By the time I got downstairs I was wound up enough to give Tommy a boot in the ass for jerking me around, but the building lobby was empty and I found myself deprived of an immediate target. I stood there for a moment looking around, but it was a very small lobby so that was a pretty pointless exercise. Empty was empty.

Not having any better idea what I was supposed to do I walked outside and stood at the top of the steps. That was when I saw the black Mercedes parked in the circular drive with the engine running. It looked like the same car in which Tommy and I had ridden out to Karsarkis’ hideaway. At least I thought it was the same car because it had the same kind of darkened windows and sliding curtains, bug chad rit it might have been a different one. I couldn’t tell, and when I thought about it for a moment, I also realized I really didn’t give a damn.

April is the heart of the hot season in Thailand. Although it wasn’t even eleven yet, the sun was already brutal. I could feel the heat in the concrete through the soles of my loafers. As I walked toward the Mercedes, it was like taking a stroll on a warming tray.

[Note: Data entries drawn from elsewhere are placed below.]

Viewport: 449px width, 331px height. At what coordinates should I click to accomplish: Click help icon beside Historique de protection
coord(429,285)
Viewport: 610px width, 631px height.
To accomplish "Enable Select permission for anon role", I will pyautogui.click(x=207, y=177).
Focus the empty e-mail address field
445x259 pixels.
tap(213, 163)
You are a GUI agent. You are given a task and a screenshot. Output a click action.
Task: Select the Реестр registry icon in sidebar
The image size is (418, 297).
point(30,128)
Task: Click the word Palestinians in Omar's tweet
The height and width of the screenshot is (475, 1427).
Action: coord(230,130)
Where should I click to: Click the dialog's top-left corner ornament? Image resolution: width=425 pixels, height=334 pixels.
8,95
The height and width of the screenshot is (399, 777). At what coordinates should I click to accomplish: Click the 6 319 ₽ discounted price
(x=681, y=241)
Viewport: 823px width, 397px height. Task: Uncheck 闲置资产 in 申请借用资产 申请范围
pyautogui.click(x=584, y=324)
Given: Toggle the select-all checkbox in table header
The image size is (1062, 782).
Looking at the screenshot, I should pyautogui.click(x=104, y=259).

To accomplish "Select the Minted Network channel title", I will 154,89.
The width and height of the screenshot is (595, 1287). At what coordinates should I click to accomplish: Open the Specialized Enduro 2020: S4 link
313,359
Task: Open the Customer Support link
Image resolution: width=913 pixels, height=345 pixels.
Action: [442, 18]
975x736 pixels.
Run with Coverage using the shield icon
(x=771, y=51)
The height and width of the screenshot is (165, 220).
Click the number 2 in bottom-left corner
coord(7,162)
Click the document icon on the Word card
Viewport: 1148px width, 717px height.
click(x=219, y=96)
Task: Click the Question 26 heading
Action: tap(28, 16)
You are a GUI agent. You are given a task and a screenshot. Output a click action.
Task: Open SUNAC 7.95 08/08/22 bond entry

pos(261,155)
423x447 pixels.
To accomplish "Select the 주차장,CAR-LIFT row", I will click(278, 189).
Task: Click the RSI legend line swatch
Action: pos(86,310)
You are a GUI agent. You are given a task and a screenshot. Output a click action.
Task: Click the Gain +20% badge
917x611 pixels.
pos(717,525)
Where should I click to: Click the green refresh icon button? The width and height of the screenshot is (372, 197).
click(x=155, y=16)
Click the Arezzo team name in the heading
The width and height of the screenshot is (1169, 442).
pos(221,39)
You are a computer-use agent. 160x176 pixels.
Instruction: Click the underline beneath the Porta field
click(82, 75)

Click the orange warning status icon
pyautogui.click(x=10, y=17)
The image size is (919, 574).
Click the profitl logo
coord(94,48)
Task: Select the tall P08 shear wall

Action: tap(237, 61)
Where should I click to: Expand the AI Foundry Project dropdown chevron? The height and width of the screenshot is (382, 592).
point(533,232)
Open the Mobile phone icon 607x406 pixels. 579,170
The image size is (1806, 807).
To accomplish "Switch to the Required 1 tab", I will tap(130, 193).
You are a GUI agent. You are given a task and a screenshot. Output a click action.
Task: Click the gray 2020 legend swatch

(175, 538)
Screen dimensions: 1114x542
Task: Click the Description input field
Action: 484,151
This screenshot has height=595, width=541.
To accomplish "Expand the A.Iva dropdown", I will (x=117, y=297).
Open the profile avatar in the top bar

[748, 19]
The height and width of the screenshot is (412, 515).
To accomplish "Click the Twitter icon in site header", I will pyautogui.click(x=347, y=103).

When I was still fifty feet from the car both front doors opened in near perfect synchronization and two men I’d never seen before got out. They were athletic-looking locals wearing nearly identical white shirts, black pants, and dark neckties, and they were both expressionless behind their opaque sunglasses. I recognized government security when I saw it no matter what country I was in and either that’s what these guys were or they had seen
Men in Black
way too many times. The driver stepped away from the car and moved back a few strides, his head swiveling slowly back and forth. Then the man who had emerged from the other side went to the rear passenger door and held it open without taking his eyes off me. It was a silent yet unmistakable command for me to get into the car.

Taking my own sweet time about it, I sauntered over and got in. When I did I discovered the car was already pretty crowded. There were two people in the back seat, and neither one of them was Tommy. The two passengers were a man and a woman. I recognized both of their faces immediately, but I couldn’t remember where I had seen them before.